Note that a proactive protection strategy is not an expense, but a crucial investment. It ensures the resilience and continuity of your business operations in the face of a pervasive and very real risk.

In general, even in years with low thunderstorm activity, the danger remains critical. Take the example of 2025: France recorded 602,120 cloud-to-ground lightning strikes , ranking third among the most lightning-affected countries in Europe despite historically low activity. Significant damage to wind turbines and a distillery was nevertheless reported. This proves that the risk remains high under all circumstances. You can learn more by consulting the 2025 storm report for France on Keraunos.org .

In practice, ignoring the threat of lightning is betting against statistics that prove the risk is very real. This introduction gives you the tools to begin assessing your own exposure and understand why protection against lightning surges must be at the heart of your risk management strategy.

How lightning (really) strikes your equipment

Therefore, to effectively protect yourself from lightning, you must first understand how it causes damage. Don't imagine a lightning strike as a simple, localized impact, but rather as a gigantic wave of electrical shock. Its energy propagates far beyond the point of impact and can inject destructive power surges into all your electrical systems.

In reality, contrary to popular belief, a direct strike is not the most common scenario. The vast majority of damage, approximately 80% , is caused by the indirect effects of lightning. A single lightning strike one kilometer away can be enough to disable your systems.

Propagation by conduction: the direct impact

As a reminder, this is the most obvious mode of propagation. Lightning strikes a building or an overhead power line connected to it directly. In this case, part of the enormous lightning current, which can reach tens of thousands of amps, flows directly into the electrical installation.

It should be noted that this scenario, although rarer, is also the most devastating. The raw energy instantly overwhelms basic protection systems. It can cause fires, blow up electrical panels, and completely destroy connected equipment. This is where surge protection against lightning strikes , such as Type 1 surge arresters, plays a vital role in "capturing" this surge of energy as it enters the building.

Induction: the invisible magnetic field

In reality, induction is a much more frequent and particularly insidious phenomenon. When lightning strikes near a site (up to several hundred meters away), it generates an intense and very brief electromagnetic field. This field acts somewhat like a giant wireless charger, "inducing" voltage spikes in all the wiring loops it passes through.

Indeed, consider the cables connecting two buildings on your site. Or even the long cable runs within a single structure. The larger the loop area, the higher the induced voltage will be.

• Electrical networks: Power cables form loops that capture this energy.
• Data lines: Ethernet, telephone, or security system cables are highly vulnerable.
• Sensors and automation: The links between sensors and industrial automation systems are prime targets.

However, this overvoltage then propagates along the cables in both directions, striking sensitive electronic equipment connected at each end.

Raising Earth Potential: The Underground Threat

Finally, the rise in ground potential is another major indirect effect that should not be overlooked.
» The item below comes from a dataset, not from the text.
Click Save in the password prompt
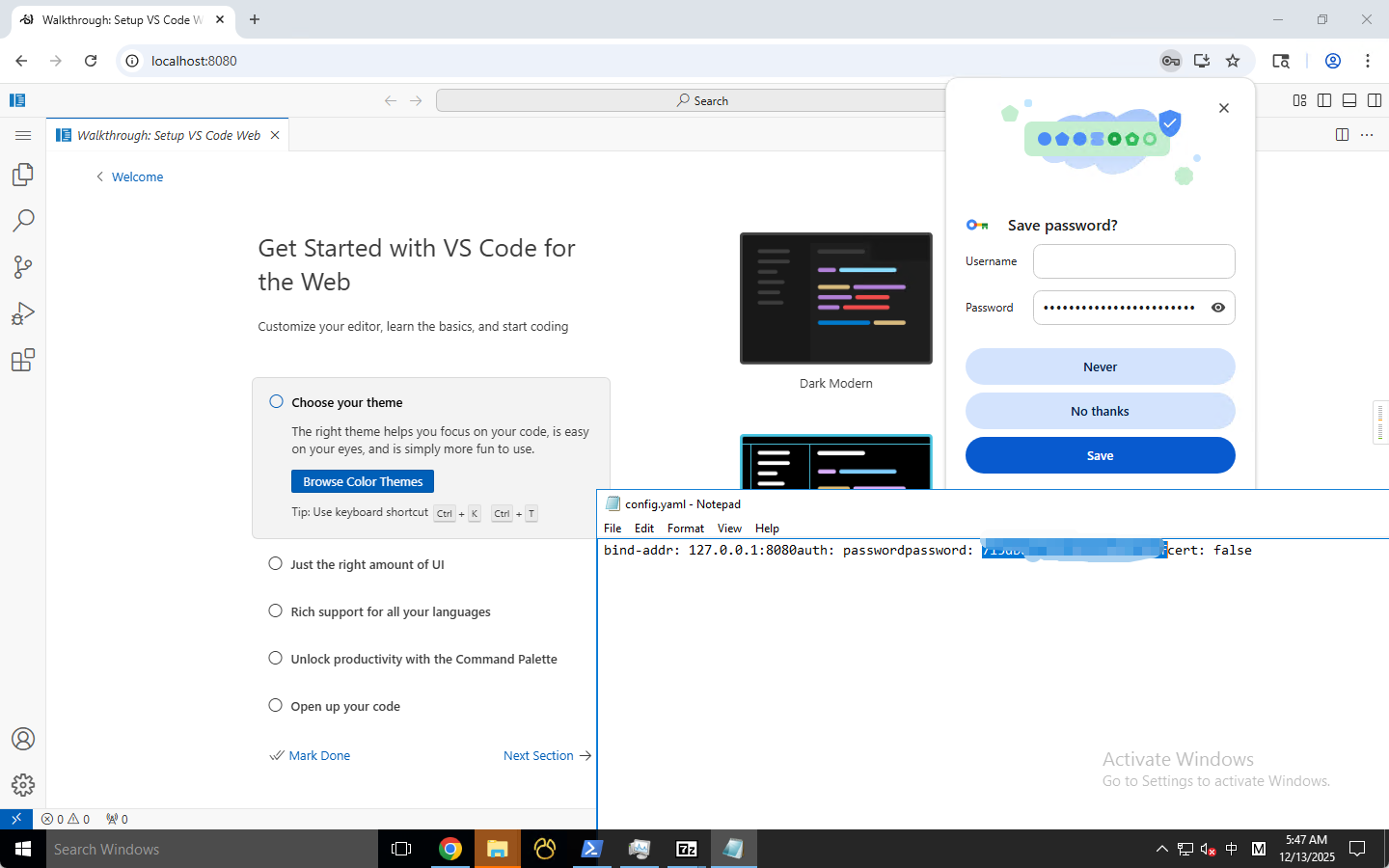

When lightning strikes the ground, it injects a colossal amount of current. This current dissipates in the earth, but not instantaneously. For a few microseconds, the electrical potential of the ground around the point of impact rises dramatically, potentially reaching tens or even hundreds of thousands of volts.
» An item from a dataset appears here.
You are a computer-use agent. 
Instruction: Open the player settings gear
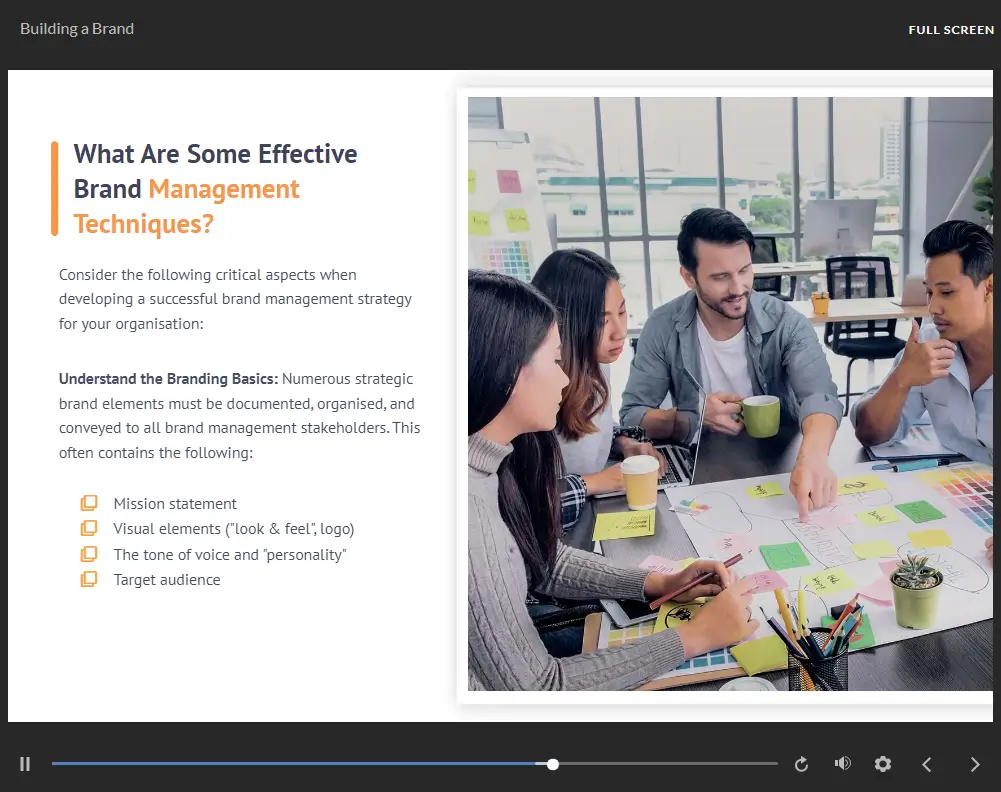pyautogui.click(x=882, y=764)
However, if your installation has multiple ground connections (for example, one for the main building and another for a guard post), they will be at very different electrical potentials during a nearby lightning strike. This potential difference will create a voltage surge that will attempt to equalize by passing through the cables connecting the two points.
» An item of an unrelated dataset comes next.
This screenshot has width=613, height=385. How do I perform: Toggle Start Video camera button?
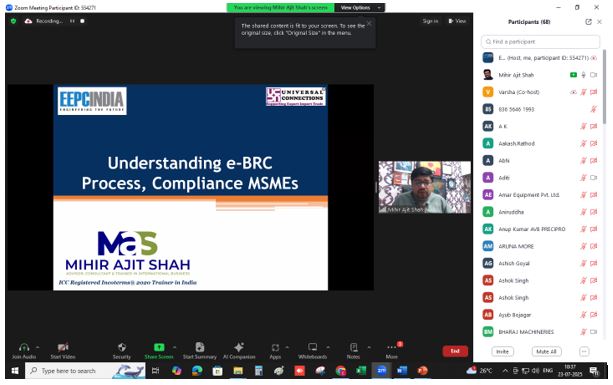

However, this is precisely why a properly installed equipotential bonding connection is absolutely essential. Without it, overvoltages can easily travel back up from the ground and damage equipment through its ground connection. To learn more about this topic, you can consult our article dedicated to the consequences of indirect lightning strikes .

However, these three mechanisms—conduction, induction, and ground potential rise—explain why lightning surge protection cannot be limited to a single device. It must form a comprehensive system that anticipates all the paths energy can take to reach and damage your equipment.

Building a coordinated defense against lightning

For example, effective surge protection against lightning strikes is n't a matter of a single miracle product. It's a complete, integrated system. Think of it like the layers of an onion: each plays a specific role in neutralizing the threat at different levels. Forgetting even one layer leaves a gaping hole in your defenses.

Specifically, this defense-in-depth strategy is the only approach that guarantees truly reliable protection of your infrastructure, equipment, and business continuity. It relies on the perfect coordination of several technical elements working together.

In particular, the diagram below clearly illustrates the chain of cause and effect: the lightning event triggers power surges, which in turn cause damage to equipment.

In fact, this diagram, simple as it may be, clearly shows that the protection must intercept the energy at each stage to be effective, from the point of impact to the final circuit of the sensitive device.

Layer 1: The outer layer

In this regard, the very first line of defense is external protection . Its role is to intercept a direct lightning strike and channel it in a controlled manner to the ground. This protects the structural integrity of the building and prevents fires.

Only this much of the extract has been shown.